Pursuant to Section 19(b)(1) of the Securities Exchange Act of 1934 (“Act”), and Rule 19b-4  thereunder, notice is hereby given that on January 26, 2011, New York Stock Exchange LLC (“NYSE” or “Exchange”) filed with the Securities and Exchange Commission (the “Commission”) the proposed rule change as described in Items I and II below, which Items have been prepared by the Exchange. The Commission is publishing this notice to solicit comments on the proposed rule change from interested persons.
I. Self-Regulatory Organization's Statement of the Terms of Substance of the Proposed Rule Change
The Exchange proposes to amend Exchange Rule 451 and Sections 905.02 and 905.03 of the Exchange's Listed Company Manual (the “Manual”) to amend the forms of letters contained in those rules to reflect the recent amendments to the Exchange's broker voting rules in relation to executive compensation proposals. The text of the proposed rule change is available at the Exchange, the Commission's Public Reference Room, and http://www.nyse.com.

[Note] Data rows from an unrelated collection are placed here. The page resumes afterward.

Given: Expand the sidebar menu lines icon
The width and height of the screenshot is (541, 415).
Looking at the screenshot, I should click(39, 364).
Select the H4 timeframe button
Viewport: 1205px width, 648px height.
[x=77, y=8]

II. Self-Regulatory Organization's Statement of the Purpose of, and Statutory Basis for, the Proposed Rule Change
In its filing with the Commission, the self-regulatory organization included statements concerning the purpose of, and basis for, the proposed rule change and discussed any comments it received on the proposed rule change. The text of those statements may be examined at the places specified in Item IV below. The Exchange has prepared summaries, set forth in sections A, B, and C below, of the most significant parts of such statements.
A. Self-Regulatory Organization's Statement of the Purpose of, and Statutory Basis for, the Proposed Rule Change
The Exchange recently amended Exchange Rule 452 and Section 402.08 of the Manual to provide that brokers which are record holders of shares held in client accounts will no longer be permitted to vote those shares on matters relating to executive compensation. This amendment was made in accordance with the requirements of Section 957 of the Dodd-Frank Wall Street Reform and Consumer Protection Act (the “Dodd-Frank Act”).

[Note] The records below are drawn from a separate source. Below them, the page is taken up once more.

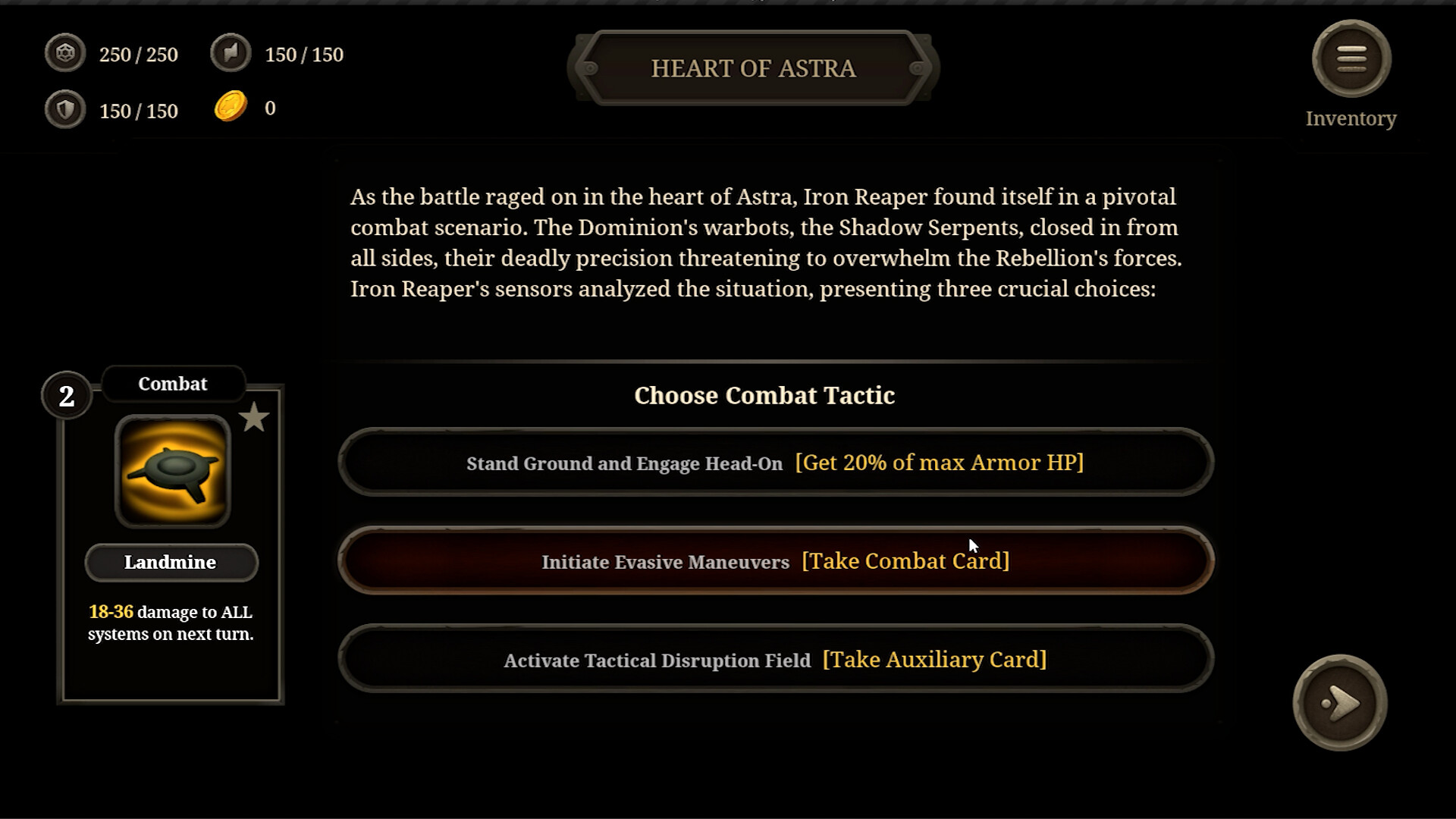
Task: Click the number 2 badge on the card
Action: click(x=67, y=396)
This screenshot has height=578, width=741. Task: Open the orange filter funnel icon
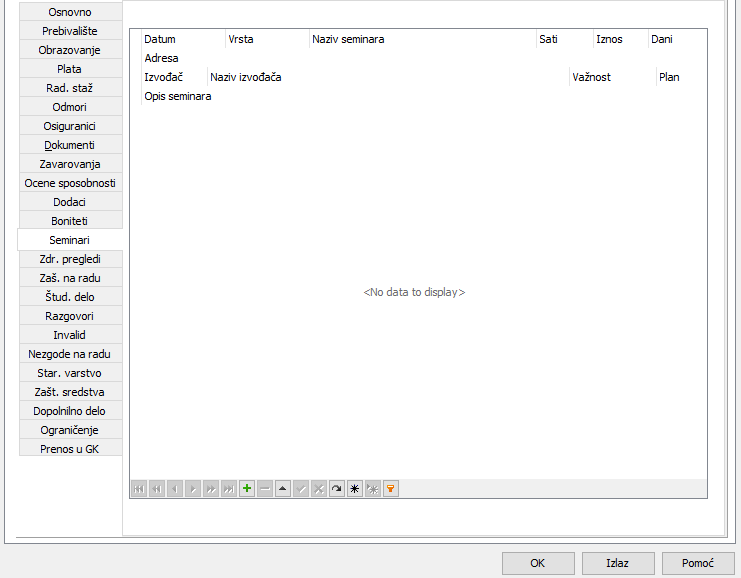[x=391, y=489]
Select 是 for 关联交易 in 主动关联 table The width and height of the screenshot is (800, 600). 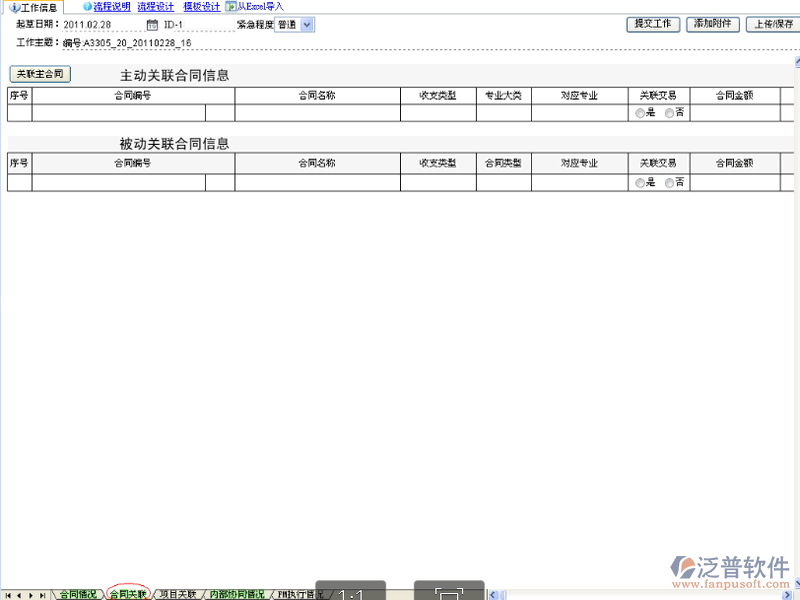click(x=640, y=114)
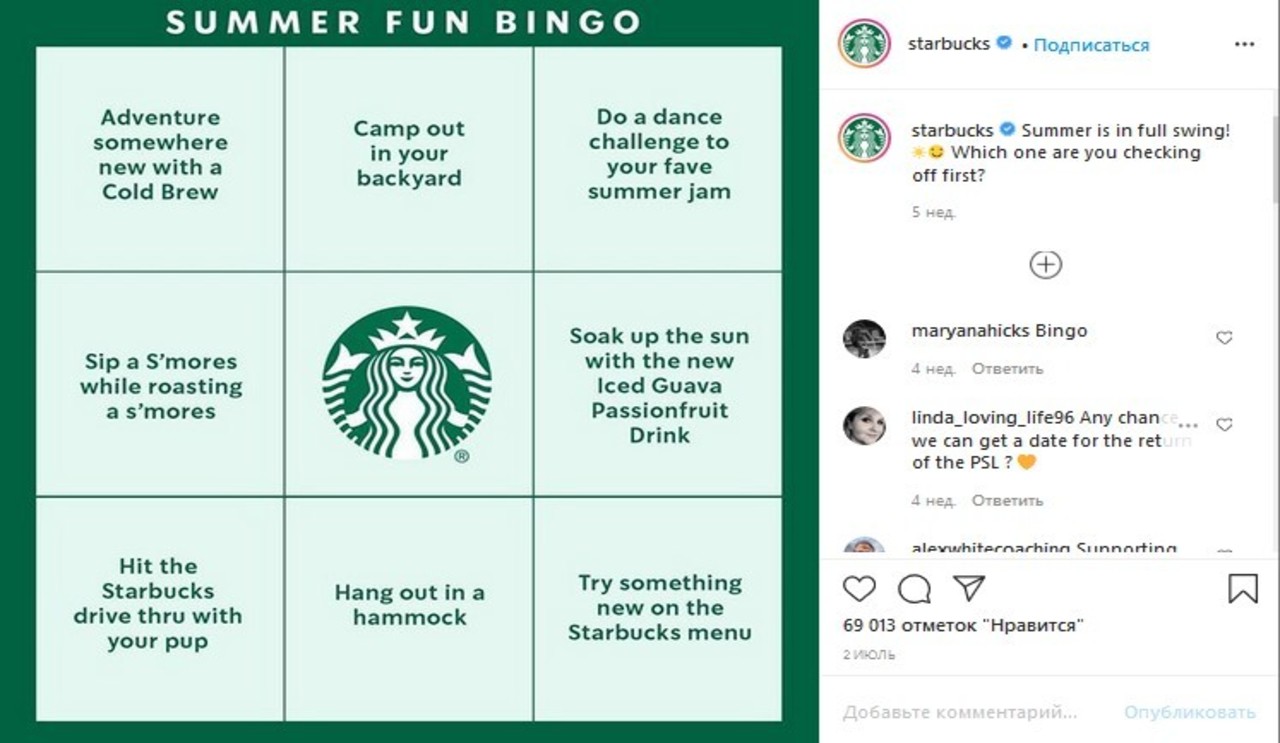Share the post using the paper plane icon
The image size is (1280, 743).
point(969,588)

Supplementary Material .20 to Exchange Rule 451 and Sections 905.01, 905.02 and 905.03 contain specimens of letters containing the information and instructions required pursuant to the proxy rules to be given by NYSE member organizations to clients where the member organization is the record holder of shares beneficially owned by those clients in the circumstances where a broker (i) may vote on all proposals without voting instructions (Section 905.01), (ii) may not vote on any proposals without instructions (Section 905.02), and (iii) may vote on certain but not all proposals without instructions (Section 905.03). These letters are shown as examples and not as prescribed forms. Member organizations are permitted to adapt the Start Printed Page 8387form of these letters for their own purposes provided all of the required information and instructions are clearly enumerated in letters to clients.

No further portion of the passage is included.